Scan I and II
Site-specific high resolution scans of concrete walls, Lambda prints mounted on Dibond, 107 x 212 cm
Stilleven (blauw), Lambda print mounted on Dibond, 2016, 78 x 52 cm
Visite II
Site-specific installations, mixed media, Villa Van Wassenhove, Museum Dhondt- Dhaenens, Deurle (BE), 2018, room-filling set-up
In her research, Sarah Westphal departed from the idea of the Brutalist Woning Van Wassenhove (1970-74) as ‘an inner landscape’, a concept that occupies a central place in the practice of architect Juliaan Lampens. The house, a classified heritage monument, seems folded inward and is offering strikingly different observation levels and a lookout. It is an enclosed space, cast in situ and anchored to a site that is often compared to a cave.

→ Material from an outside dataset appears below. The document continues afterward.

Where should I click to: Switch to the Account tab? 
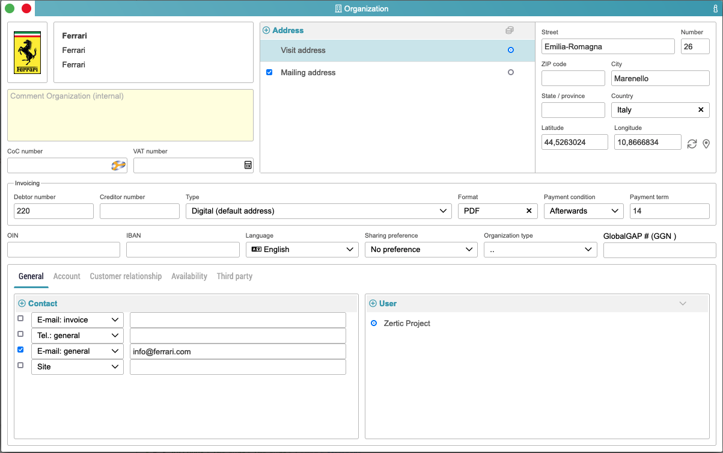(67, 276)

Westphal creates different routes for the visitor within this ‘landscape’. She goes along with Lampens' thinking, but not with his visual language. Her work challenges the existing image of the Van Wassenhove house (which is mainly known from classical architectural photography) by shifting the visuals to create contradictions, new meanings and associations. Her artistic interventions do not aim to exhibit her own work, but rather to encourage the precise reading and concrete experience of the house.
In a scenography with a number of site-specific interventions, such as a stranded carpet, the artist outlines a new ground plan for the house. This happens with work that is specially made for the site and with work that already existed, but that is now physically and intrinsically inserted and woven into the plan.  
Because Lampens is very attentive to the materiality of architecture, Westphal focuses on the skin of the interior. 'Architecture is like a skin you live in,’ Lampens said. This attention can be connected with 'corporeality' in Lampens’ as well as in Westphal’s work. Westphal has brought in a mobile scanning studio which enables her to look slowly and deeply at this architectural skin in situ. She wants to get beyond what is already known through photographs of the house. The scanner, which was also used in the restoration process and scientific research of The Adoration of the Mystic Lamb (1432) by the Van Eyck brothers, takes high-resolution images, which she then enlarges as microscopic observations. Do the scanned images become a universe or a time capsule that opens up?